Serving Whidbey Island from Clinton to Deception Pass
...and beyond if forced to.
I have been tuning and rebuilding pianos since 1979. In the past I've refinished over 700 pianos. After many years of refinishing, the fumes and chemicals started to have an effect on my health so I was forced to give up that portion of the piano business. Now I tune, regulate, repair, and move pianos.

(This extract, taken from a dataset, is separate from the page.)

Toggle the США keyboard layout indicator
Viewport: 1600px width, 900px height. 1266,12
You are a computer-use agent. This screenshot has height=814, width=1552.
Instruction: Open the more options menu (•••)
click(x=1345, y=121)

I learned piano technology from working in piano stores and shops. The first was Lewis Tartar's Piano Emporium in Laguna Beach, California. Lewis learned the piano technician trade from his father who was a highly skilled tuner/technician. The Piano Emporium was a piano store which sold rebuilt uprights and grands. Lewis would buy older pianos for an inexpensive price and bring them to the shop in the back of the store to be rebuilt. The pianos were disassembled. The action removed to a workbench to be repaired. The strings were measured with a micrometer and removed. The cast iron plate would be unbolted and lifted out to be cleaned, primered, and lacquered in gold. The body was taken apart, stripped of its finish, then refinished. All the hardware was buffed. After the repair, restringing, and refinishing, the action would be reinstalled and regulated.
Lewis showed me his method of tuning. He'd demonstrate how to tune a temperament by listening for the appropriate number of beats between thirds, fourths, and fifths. Then he'd tune the octaves beatless while testing with fourths and fifths. This was all by ear. No electronic tuning device was used in the store. Lewis used a "C" tuning fork as the first note of the temperament. Later I moved to Kirkland and worked at a piano establishment for Grant Davis. I learned Grant's method of tuning the temperament starting with the "A440" tuning fork, which I prefer. Grant was 75 when I met him and had been a technician for 50 years. Now I use an electronic tuning aid to get that first "A440." It is much easier for me than using a tuning fork because I only need two hands--one hand to strike the key and one hand to hold the tuning lever instead of one hand to strike the key, one hand on the tuning lever(hammer), and one hand to hold the tuning fork. Even when using an electronic tuning aid, a technician needs to listen to the beats between notes. The beats between notes being correct is the difference between music and noise. Grant also showed me how to regulate an upright piano action so it would mimic the quick repitition lever response of a grand piano action. A technique he developed.
In 1992, I moved to Whidbey Island where I have been since.